When you're done editing, save the PSD. Then export whatever format makes sense for where the image is going. JPEG for photos at quality 80-90. PNG-24 for anything with transparency. If you're emailing the image and need it under a certain file size, File > Export > Save for Web (Legacy) gives you a live preview with file size estimates as you adjust quality.

The spot healing brush, shortcut J, is probably the tool I use most that I haven't mentioned yet. It removes small things from photos. A pimple on a portrait. A piece of trash on the ground. A power line in a sky. Just paint over the thing you want gone, matching your brush size to slightly larger than the object. Photoshop samples surrounding pixels and blends them in. It works best on small areas with simple backgrounds. For anything bigger, the Clone Stamp tool gives you more control because you manually pick the source area.

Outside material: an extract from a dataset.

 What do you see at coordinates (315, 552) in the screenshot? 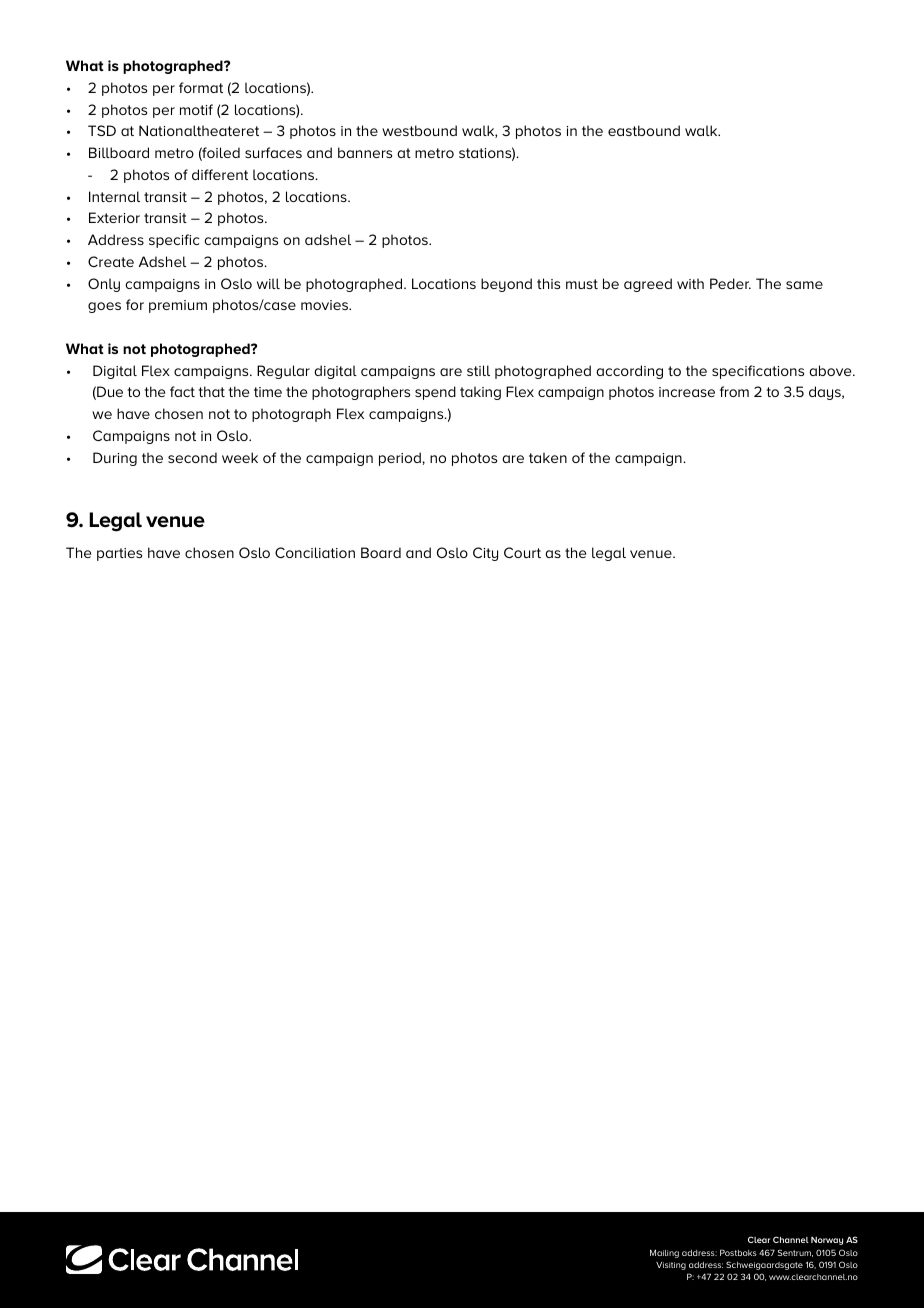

I remember spending an entire Saturday trying to figure out why my text looked fuzzy. It was anti-aliasing. In the Options bar when the Type tool is active, there's a dropdown for anti-aliasing method. Sharp makes text crisper but can look jagged at small sizes. Smooth is the default and usually fine. For small UI text, I switch to None sometimes because anti-aliasing makes tiny text look blurry.

Photoshop's learning curve is real but it's not as steep as it looks from the outside. The interface is intimidating because it shows you everything at once. Nobody needs everything at once. Learn layers, learn selections, learn adjustment layers. Practice on your own photos instead of tutorial files. Make ugly things, figure out why they're ugly, fix them. That's the whole process.